Where Will Interest Rates Be in 10 Years?

Retirees commonly put more money into bonds than stocks in order to preserve capital in case of a market crash. However, today’s really low interest rates don’t provide an income stream sufficient to pay expenses without eating into that stockpile of capital. We are in a period of historically low interest rates. How long will this last. Whether you are a Forex trader or an investor nearing retirement it is appropriate to ask where will interest rates be in 10 years?

San Francisco Fed Says 1%

The Fed will raise rates as the economy warrants. According to recently published research rates will not go up very fast for quite a while. Bloomberg reports that the Fed is heading for a shallow rate path for the next decade.

Some at the U.S. central bank may still be too optimistic about how high interest rates can rise in the longer run, based on new Federal Reserve Bank of San Francisco research.
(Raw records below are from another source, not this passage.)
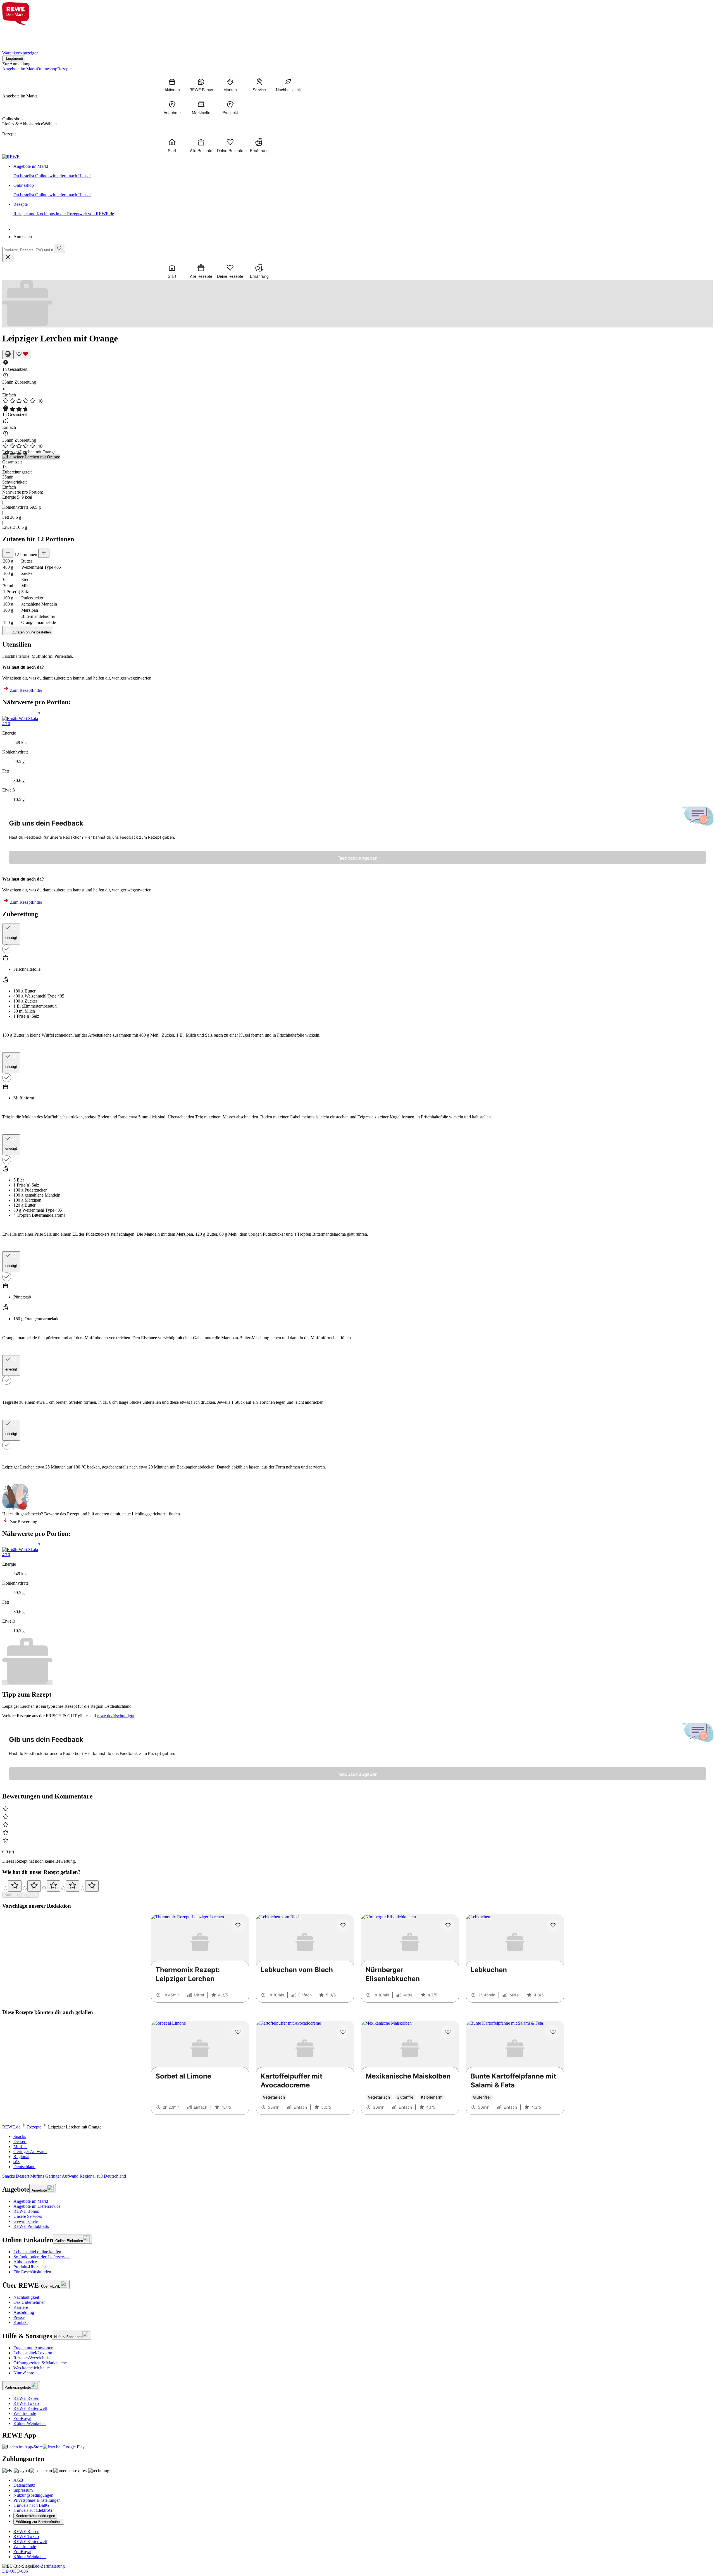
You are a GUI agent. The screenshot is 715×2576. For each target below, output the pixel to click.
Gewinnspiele (25, 2221)
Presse (19, 2317)
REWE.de (11, 2127)
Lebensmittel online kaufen (37, 2251)
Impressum (23, 2490)
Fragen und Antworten (33, 2347)
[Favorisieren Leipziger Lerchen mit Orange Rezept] (22, 354)
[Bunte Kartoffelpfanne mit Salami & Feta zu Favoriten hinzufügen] (553, 2032)
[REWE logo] (11, 156)
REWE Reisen (26, 2398)
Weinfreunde (24, 2413)
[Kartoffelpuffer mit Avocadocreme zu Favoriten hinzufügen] (343, 2032)
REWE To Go (26, 2403)
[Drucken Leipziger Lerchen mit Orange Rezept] (7, 354)
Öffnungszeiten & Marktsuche (40, 2362)
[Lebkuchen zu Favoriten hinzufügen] (553, 1925)
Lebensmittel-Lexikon (32, 2352)
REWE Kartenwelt (30, 2408)
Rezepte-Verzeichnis (31, 2357)
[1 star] (15, 1886)
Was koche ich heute (31, 2367)
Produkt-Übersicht (29, 2266)
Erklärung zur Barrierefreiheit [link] (39, 2522)
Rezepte (34, 2127)
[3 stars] (53, 1886)
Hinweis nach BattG (31, 2505)
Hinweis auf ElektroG (32, 2510)
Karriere (20, 2307)
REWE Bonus (26, 2211)
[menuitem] (172, 85)
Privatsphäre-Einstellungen (37, 2500)
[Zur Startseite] (21, 34)
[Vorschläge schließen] (7, 257)
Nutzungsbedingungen (33, 2495)
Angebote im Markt (30, 2201)
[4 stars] (72, 1886)
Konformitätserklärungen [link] (35, 2516)
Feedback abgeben (357, 858)
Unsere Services (27, 2216)
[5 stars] (92, 1886)
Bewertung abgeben (20, 1895)
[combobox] (28, 250)
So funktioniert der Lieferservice (41, 2256)
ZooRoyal (22, 2418)
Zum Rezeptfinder (25, 690)
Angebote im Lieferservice (36, 2206)
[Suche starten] (59, 248)
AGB (18, 2480)
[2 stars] (34, 1886)
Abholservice (25, 2261)
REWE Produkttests (31, 2226)
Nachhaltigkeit (26, 2297)
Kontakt (20, 2322)
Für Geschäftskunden (32, 2271)
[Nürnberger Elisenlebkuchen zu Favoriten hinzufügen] (448, 1925)
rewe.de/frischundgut (115, 1715)
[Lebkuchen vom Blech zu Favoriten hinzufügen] (343, 1925)
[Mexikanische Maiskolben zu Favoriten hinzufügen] (448, 2032)
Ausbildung (23, 2312)
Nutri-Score (23, 2373)
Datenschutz (24, 2485)
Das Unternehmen (29, 2302)
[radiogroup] (357, 1886)
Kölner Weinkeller (29, 2423)
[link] (363, 171)
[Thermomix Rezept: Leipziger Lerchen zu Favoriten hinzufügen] (238, 1925)
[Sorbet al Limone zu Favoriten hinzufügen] (238, 2032)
San Francisco Fed economist Kevin Lansing started with a simple premise: estimates of the inflation-adjusted neutral interest rate – the one that neither stokes nor slows growth – track pretty well with the U.S. Congressional Budget Office’s four-quarter growth rate of potential GDP estimates. Looking at the CBO’s projections for the next decade, he predicts “a very gradual rise” in the neutral rate, referred to as r-star in standard economic models, from near-zero in 2016 to about 1 percent in 2026.

It turns out that the consensus projection of Fed authorities is 1.5%. Economists worry that if the Fed does not raise rates it will not have the wherewithal to deal with an economic downturn as there will be no rate to cut! Forex traders can expect less market volatility in the dollar if rates don’t move about and retirees will need to look to investment vehicles like dividend stocks to see a little growth to keep their retirement savings from running out.

How about Negative Rates?

If another recession comes and the Fed needs to lower rates will they go negative? The Fed Vice Chairman, Stanley Fischer, says that countries that are using negative rates think they are successful. He also notes that the U. S. Fed does not currently think this would be necessary.

Fischer’s comments on negative rates come days after Chair Janet Yellen left the subject out of a speech on the future U.S. monetary policy toolkit, suggesting that they’re not an option that’s up for discussion at the Fed. Fischer is a former Bank of Israel governor and a prominent figure in international economics, so his remarks constitute an important acceptance that the unconventional and often controversial policy might be working in other jurisdictions.

“We’re in a world where they seem to work,” Fischer said, noting that while negative rates are “difficult to deal with” for savers, they typically “go along with quite decent equity prices.”

The problem, again, is for savers and retirees when rates go negative. And of course Forex traders will need to pay to park cash in their Forex accounts as well!